# ENTRIES SUPPLIED:
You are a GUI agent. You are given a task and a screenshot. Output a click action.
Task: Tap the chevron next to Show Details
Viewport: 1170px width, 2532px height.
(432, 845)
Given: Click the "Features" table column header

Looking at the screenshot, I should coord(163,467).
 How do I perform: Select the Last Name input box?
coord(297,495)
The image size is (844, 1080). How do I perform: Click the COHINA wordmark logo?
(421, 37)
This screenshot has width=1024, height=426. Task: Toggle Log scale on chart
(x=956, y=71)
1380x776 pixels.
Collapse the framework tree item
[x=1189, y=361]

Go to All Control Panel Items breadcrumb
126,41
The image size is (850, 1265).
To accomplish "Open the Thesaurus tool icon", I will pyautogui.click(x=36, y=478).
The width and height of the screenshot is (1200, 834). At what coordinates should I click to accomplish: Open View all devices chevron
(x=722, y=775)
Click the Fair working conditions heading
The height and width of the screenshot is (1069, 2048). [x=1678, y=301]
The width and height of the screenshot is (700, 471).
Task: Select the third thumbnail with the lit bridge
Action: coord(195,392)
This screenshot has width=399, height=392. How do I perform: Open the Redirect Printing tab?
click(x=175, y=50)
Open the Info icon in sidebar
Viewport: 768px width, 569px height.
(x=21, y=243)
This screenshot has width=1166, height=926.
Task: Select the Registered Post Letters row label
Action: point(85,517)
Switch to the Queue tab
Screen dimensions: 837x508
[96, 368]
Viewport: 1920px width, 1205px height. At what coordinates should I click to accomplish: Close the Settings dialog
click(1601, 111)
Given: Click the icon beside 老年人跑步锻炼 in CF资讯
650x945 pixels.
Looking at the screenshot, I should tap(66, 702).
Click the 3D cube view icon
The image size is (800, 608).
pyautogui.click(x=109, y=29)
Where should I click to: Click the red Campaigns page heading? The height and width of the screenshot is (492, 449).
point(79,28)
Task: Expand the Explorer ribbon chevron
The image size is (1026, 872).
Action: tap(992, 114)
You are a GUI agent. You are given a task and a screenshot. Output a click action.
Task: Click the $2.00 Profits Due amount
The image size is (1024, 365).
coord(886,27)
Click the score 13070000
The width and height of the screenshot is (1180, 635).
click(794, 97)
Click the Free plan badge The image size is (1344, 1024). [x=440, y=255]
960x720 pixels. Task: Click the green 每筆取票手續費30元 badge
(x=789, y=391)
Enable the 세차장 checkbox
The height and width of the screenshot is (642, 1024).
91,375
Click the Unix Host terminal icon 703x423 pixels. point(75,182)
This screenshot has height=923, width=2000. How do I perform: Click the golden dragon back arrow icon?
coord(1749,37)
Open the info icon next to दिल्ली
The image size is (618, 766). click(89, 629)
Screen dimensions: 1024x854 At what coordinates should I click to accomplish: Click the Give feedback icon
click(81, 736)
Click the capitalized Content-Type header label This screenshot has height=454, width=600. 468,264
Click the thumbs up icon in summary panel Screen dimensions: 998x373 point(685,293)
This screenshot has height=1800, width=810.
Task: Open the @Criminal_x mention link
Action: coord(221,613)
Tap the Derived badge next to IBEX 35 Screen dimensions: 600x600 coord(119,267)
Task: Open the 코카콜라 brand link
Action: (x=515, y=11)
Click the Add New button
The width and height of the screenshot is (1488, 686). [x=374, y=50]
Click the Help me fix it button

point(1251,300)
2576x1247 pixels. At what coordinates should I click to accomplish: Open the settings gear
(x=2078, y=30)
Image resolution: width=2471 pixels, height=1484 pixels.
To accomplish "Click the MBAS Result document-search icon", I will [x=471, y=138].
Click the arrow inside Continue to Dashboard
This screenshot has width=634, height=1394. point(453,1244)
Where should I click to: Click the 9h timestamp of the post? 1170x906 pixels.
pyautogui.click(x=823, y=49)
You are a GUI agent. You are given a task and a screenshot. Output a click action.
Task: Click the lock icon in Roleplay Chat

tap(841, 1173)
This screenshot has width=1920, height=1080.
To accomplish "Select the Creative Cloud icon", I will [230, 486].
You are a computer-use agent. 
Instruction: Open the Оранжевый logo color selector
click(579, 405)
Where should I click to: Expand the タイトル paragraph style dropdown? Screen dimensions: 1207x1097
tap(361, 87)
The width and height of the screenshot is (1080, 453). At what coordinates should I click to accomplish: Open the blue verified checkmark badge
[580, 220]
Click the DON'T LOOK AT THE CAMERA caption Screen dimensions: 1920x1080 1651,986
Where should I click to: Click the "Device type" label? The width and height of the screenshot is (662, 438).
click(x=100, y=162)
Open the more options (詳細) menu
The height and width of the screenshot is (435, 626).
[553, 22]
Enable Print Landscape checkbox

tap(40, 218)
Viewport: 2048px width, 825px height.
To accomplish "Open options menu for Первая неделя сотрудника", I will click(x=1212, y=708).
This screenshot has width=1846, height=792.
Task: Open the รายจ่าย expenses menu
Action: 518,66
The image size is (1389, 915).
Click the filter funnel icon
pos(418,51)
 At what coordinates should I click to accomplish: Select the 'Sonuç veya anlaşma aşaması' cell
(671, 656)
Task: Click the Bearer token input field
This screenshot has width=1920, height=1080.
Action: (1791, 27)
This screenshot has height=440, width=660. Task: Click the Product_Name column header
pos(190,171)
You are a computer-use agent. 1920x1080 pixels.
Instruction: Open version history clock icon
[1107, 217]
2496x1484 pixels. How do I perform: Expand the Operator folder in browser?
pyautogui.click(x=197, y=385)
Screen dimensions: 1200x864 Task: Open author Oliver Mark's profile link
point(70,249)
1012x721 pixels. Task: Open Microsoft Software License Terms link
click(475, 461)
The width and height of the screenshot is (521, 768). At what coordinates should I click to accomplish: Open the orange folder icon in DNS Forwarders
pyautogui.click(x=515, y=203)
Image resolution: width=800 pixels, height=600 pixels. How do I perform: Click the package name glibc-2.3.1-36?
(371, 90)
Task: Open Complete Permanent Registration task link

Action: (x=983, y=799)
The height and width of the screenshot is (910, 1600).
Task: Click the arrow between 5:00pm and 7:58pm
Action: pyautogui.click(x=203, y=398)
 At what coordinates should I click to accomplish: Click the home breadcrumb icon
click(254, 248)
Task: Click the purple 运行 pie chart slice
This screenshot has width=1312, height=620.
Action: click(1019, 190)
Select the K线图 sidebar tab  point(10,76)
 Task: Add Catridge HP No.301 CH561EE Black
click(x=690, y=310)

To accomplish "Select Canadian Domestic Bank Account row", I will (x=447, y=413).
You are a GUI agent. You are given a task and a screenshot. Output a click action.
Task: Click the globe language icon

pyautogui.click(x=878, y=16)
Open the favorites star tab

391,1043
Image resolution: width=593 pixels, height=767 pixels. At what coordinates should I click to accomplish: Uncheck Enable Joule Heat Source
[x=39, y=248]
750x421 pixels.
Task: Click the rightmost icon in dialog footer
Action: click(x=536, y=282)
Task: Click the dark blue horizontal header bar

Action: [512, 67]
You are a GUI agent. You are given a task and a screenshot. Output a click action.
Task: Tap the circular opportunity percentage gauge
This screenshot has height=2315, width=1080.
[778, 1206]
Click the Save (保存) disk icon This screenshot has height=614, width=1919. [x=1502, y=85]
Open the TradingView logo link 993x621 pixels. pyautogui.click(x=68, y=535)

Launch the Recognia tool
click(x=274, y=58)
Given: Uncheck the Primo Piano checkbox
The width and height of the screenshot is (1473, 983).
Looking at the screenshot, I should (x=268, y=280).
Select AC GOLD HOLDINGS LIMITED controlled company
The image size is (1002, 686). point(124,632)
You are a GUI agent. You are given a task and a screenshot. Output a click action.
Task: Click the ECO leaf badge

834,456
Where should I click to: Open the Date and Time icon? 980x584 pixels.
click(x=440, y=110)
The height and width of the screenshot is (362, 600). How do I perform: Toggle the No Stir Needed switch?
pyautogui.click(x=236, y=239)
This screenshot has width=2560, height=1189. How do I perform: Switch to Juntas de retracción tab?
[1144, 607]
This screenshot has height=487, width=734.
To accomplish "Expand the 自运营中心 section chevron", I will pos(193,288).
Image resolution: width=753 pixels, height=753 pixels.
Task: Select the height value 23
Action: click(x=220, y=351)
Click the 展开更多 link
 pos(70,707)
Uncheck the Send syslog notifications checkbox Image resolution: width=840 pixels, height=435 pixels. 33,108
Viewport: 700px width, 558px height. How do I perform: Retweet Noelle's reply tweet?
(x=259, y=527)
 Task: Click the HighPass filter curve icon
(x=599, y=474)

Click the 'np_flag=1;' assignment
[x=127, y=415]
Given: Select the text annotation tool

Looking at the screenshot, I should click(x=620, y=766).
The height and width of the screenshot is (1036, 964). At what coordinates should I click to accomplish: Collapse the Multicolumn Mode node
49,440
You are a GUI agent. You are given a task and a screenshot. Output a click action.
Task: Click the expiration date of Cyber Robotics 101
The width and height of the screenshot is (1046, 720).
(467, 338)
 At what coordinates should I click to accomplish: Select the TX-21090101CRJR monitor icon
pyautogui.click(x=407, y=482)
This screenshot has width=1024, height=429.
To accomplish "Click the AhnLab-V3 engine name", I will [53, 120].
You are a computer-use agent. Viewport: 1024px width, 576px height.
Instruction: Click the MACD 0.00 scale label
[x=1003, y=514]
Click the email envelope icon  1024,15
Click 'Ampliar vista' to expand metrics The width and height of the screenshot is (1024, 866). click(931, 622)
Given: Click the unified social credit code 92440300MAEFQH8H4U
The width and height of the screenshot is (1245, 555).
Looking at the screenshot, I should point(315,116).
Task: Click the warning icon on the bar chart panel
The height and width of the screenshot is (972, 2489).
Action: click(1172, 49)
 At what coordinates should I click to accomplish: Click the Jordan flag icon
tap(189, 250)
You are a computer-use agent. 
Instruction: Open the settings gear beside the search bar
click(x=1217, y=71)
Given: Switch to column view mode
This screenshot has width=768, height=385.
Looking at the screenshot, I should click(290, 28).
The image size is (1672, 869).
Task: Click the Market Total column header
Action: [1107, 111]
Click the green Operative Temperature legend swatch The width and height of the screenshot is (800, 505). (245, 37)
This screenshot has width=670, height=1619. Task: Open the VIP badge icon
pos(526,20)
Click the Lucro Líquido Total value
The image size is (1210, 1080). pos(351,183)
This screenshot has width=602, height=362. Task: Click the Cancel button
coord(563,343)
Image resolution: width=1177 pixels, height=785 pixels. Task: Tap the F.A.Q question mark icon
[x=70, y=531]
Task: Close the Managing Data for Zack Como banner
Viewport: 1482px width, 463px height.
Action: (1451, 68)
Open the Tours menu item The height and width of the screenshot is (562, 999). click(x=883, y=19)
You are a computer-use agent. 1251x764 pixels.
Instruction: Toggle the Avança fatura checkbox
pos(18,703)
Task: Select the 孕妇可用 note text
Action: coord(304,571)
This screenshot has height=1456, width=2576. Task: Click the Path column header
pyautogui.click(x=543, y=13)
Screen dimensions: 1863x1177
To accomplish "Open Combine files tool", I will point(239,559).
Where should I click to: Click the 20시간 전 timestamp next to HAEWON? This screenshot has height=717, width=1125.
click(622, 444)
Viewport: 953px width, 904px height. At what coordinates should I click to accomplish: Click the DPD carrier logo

# THE EXERCISE:
Extract every line from the rows above that contains the string "Viewport", treating uppercase and lowercase as different.

# ANSWER TO THE EXERCISE:
Viewport: 1170px width, 2532px height.
Viewport: 768px width, 569px height.
Viewport: 1920px width, 1205px height. At what coordinates should I click to accomplish: Close the Settings dialog
Viewport: 2048px width, 825px height.
Viewport: 700px width, 558px height. How do I perform: Retweet Noelle's reply tweet?
You are a computer-use agent. Viewport: 1024px width, 576px height.
Viewport: 1482px width, 463px height.
Viewport: 953px width, 904px height. At what coordinates should I click to accomplish: Click the DPD carrier logo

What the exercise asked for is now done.